Le tourisme explose, la construction se renforce : une économie qui prépare l’avenir
La Polynésie française avance avec une idée simple : un territoire ne peut prospérer qu’en misant sur ses forces structurantes. Le tourisme, déjà évoqué, écrase tout : hausse des nuitées, taux de remplissage porté à près de 79 % et performances supérieures à celles de 2024. Neuf entreprises du secteur sur dix déclarent une activité en hausse au troisième trimestre. Certes, une baisse saisonnière est anticipée pour la fin d’année un phénomène normal lié aux pluies et aux fêtes familiales. Mais la tendance annuelle reste puissante : la Polynésie n’a jamais autant attiré.
Deuxième pilier : la construction. Les crédits immobiliers demeurent robustes, soutenus par les ménages, avec une progression annuelle de 6,5 % des prêts immobiliers cumulés. L’État et le Pays injectent massivement via les grands chantiers : les dépenses publiques sont en hausse de 25,5 %, incluant les travaux liés à l’Éducation et à l’Aviation civile. Le BTP attend encore certaines concrétisations, mais les perspectives sont là, tangibles : Jeux du Pacifique 2027, infrastructures énergétiques, réseaux routiers, équipements portuaires. Les fondations d’une croissance durable sont posées.
Les entreprises ne s’y trompent pas. L’investissement repart : un quart des chefs d’entreprise prévoient d’investir dans l’année, et les crédits à l’équipement grimpent de 24,8 % sur douze mois. Le message est clair : le patronat croit en l’avenir du territoire et ne mise pas sur un modèle précaire. Dans l’agroalimentaire, même stabilité : gestion maîtrisée, vision à long terme et perspectives d’embauche.
Reste le secteur primaire, plus fragile. Les coûts d’exploitation augmentent, pesant sur la trésorerie, tandis que la perliculture subit la mise en place de tarifs douaniers américains défavorables. La rareté de la perle, pourtant favorable aux prix, ne se traduit pas par les hausses attendues. Le secteur devra faire preuve de résilience, mais son importance pour les exportations en fait un enjeu central des années à venir.
Face aux turbulences mondiales, la Polynésie choisit la stabilité et la projection
Le contexte international ne joue pas en faveur du Pacifique : tensions douanières, inflation persistante, ralentissement des grandes économies régionales. Pourtant, la Polynésie s’illustre par une trajectoire singulière : elle avance quand d’autres reculent. Le FMI maintient une croissance mondiale modeste, mais les États-Unis restent sur une pente ascendante. La zone euro oscille, l’Australie fléchit dans l’investissement public, la Nouvelle-Zélande recule, l’Indonésie ralentit.
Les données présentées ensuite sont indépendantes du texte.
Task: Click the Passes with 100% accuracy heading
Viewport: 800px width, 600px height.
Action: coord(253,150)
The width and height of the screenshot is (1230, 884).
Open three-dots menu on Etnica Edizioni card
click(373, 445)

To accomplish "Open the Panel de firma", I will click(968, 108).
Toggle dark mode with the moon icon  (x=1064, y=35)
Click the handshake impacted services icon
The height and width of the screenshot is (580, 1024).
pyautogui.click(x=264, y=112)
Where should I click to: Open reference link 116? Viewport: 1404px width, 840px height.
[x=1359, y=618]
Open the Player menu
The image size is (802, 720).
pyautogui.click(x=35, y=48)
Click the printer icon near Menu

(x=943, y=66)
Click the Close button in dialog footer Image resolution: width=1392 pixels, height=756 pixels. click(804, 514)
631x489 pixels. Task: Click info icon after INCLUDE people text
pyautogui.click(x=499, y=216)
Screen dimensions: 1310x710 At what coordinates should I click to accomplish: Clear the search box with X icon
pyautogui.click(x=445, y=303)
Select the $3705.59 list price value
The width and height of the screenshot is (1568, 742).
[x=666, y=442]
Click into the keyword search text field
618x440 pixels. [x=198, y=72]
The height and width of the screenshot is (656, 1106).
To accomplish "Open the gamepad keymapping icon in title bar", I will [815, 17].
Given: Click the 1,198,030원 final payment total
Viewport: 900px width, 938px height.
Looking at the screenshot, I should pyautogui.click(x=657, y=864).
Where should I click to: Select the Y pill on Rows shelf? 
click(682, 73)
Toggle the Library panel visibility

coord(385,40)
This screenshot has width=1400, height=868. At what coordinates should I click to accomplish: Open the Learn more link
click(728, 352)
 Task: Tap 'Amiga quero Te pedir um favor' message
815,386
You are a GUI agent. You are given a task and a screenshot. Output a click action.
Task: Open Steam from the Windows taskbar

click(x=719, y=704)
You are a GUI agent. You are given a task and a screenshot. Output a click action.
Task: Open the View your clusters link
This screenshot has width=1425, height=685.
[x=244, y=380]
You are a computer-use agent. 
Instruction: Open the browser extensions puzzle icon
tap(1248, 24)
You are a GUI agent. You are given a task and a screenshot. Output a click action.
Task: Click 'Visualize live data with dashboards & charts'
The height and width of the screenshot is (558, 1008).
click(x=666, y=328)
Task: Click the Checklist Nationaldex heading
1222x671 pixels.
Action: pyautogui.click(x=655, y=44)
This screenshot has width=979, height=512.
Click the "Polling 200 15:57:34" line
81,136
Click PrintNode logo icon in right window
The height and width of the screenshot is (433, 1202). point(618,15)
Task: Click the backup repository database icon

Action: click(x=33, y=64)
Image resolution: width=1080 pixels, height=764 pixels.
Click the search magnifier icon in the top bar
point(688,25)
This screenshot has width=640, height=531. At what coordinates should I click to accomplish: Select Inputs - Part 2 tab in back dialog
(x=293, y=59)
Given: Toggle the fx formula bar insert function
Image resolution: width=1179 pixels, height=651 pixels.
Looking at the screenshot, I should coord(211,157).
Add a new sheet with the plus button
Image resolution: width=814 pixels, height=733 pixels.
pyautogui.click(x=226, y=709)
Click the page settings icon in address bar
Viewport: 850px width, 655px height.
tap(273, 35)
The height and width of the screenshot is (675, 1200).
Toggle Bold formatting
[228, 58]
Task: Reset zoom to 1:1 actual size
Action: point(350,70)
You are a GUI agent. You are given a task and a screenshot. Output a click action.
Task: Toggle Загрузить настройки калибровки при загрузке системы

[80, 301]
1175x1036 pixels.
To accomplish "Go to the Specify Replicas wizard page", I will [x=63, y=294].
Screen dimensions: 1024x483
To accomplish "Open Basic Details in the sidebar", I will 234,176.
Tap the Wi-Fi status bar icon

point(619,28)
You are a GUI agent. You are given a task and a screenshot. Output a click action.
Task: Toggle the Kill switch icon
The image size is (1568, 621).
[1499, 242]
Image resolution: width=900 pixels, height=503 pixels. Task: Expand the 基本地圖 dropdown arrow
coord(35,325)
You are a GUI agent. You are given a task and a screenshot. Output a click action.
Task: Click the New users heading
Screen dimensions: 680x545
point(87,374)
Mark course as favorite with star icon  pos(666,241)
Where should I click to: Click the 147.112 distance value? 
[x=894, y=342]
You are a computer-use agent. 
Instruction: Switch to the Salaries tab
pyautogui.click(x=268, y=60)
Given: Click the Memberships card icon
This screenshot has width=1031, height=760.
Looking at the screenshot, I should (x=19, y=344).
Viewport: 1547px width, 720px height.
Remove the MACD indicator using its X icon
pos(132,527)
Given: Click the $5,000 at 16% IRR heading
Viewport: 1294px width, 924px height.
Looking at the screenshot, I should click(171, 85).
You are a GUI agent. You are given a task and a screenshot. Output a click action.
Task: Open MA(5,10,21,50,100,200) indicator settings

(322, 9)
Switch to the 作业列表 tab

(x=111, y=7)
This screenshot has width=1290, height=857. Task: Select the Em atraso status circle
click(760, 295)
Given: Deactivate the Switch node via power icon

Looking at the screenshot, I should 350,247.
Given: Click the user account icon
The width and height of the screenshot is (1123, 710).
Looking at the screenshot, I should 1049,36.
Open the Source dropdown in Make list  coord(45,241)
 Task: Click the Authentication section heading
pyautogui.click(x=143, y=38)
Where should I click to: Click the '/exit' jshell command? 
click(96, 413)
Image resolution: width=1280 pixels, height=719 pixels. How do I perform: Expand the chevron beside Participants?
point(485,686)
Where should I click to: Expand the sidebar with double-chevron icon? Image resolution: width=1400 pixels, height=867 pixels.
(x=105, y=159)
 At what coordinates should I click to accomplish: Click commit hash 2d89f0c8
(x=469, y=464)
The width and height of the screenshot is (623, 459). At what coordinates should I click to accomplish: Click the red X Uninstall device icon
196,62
Dans ce maelström, la Polynésie retient une leçon simple : dépendre de sa propre dynamique, et non de celle des autres.
La croissance française, elle aussi, repart légèrement à la hausse, ce qui offre une bouffée d’air à un territoire étroitement lié à l’Hexagone. La Banque de France anticipe +0,7 % en 2025. Même le Japon revoit ses prévisions à la hausse grâce au pouvoir d’achat retrouvé. Tout cela dessine une tendance lourde : les économies capables de maîtriser l’inflation, de soutenir la production et de défendre leur marché intérieur tirent leur épingle du jeu.
C’est exactement ce que fait la Polynésie. Elle mise sur le travail, le tourisme, l’investissement et la stabilité. Elle refuse la facilité de la dépense publique débridée ou du repli victimaire. Elle avance parce qu’elle croit encore au rôle central de l’entreprise, du secteur privé et de l’investissement productif.